近年、「伴走支援」という言葉は、介護分野に限らず、様々な場面で見聞きするようになりました。既に多くの都道府県に開設されている生産性向上総合相談センター(ワンストップ窓口)では、地域のベンチマークとなる介護事業所を養成するために、コンサルタントなどの専門家がモデル事業所を伴走的に支援する取り組みが実施されています。
しかしその一方で、多くのワンストップ窓口からは、伴走支援者がいない、または足りないという声が挙がっており、伴走支援体制の確立が急務となっています。このため、「伴走支援者」の役割や具体的な支援手法について議論したうえで、担い手を養成する仕組みの構築が必要と考えられます。
例えば、介護現場のテクノロジー導入において、導入前の計画策定から導入後の効果測定まで、一連のプロセスを支援することが考えられます。具体的には、支援者が介護現場で組成されるプロジェクトチームや委員会とともに、 第一人称で現場課題を分析し、最適なテクノロジーを選定する支援に加え、導入計画の作成、職員への研修、導入後の効果測定、改善提案など、多岐にわたる支援が想定されます。
◆ ワンストップ窓口に仕組み構築を
中間とりまとめでは、都道府県のワンストップ窓口において、介護事業所へのテクノロジーの試用貸出しや研修会・セミナーなどを通じ、テクノロジー導入への不安を解消し、その普及を図るべきであるとされています。

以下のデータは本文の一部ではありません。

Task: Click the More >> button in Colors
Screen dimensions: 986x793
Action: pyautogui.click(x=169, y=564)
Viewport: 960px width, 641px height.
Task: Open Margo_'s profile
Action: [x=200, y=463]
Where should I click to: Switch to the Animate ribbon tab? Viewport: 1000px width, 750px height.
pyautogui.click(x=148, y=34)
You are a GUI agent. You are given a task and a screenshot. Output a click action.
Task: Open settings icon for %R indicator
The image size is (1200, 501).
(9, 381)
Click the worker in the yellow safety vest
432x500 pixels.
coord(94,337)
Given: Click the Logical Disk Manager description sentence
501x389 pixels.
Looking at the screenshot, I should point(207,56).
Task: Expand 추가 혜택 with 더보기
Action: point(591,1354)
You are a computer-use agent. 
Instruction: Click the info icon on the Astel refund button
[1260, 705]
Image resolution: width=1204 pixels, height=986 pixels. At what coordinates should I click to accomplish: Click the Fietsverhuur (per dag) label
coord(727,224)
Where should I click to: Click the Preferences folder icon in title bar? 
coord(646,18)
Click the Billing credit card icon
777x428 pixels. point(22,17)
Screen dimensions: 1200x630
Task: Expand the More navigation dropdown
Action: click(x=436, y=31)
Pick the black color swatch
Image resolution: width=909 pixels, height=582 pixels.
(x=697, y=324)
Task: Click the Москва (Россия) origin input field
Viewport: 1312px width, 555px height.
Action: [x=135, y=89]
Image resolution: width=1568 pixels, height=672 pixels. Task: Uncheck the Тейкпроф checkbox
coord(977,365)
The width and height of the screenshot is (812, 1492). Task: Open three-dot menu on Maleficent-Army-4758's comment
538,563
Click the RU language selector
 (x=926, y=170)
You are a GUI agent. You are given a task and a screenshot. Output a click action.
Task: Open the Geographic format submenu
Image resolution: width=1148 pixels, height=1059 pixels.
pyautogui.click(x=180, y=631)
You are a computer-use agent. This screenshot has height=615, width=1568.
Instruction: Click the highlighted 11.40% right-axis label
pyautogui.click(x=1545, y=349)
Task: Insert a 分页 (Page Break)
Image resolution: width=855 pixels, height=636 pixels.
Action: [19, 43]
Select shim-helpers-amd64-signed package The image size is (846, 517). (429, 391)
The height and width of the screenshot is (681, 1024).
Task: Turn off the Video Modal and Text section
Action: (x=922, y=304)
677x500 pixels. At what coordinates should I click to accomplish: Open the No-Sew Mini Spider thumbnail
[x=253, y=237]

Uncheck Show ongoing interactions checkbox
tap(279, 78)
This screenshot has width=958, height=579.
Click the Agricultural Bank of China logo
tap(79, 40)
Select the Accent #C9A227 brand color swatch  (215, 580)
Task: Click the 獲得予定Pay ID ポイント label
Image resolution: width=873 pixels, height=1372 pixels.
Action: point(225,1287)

筆者はこれらの取り組みに加え、このワンストップ窓口に、伴走支援者を養成する仕組みを構築することが急務であると考えています。そのためには、先述のようにまずは「伴走支援者」のあり方について丁寧に検討し、 各自治体に向けて発信する必要があるのではないでしょうか。
2040年に向け、介護現場の生産性向上は避けては通れない重要な課題です。伴走支援者は欠かせない存在であり、その確保と育成は急務と言えます。
本稿で述べた伴走支援者の役割や手法に関する議論の必要性が、今後の介護現場の生産性向上への貢献につながれば幸いです。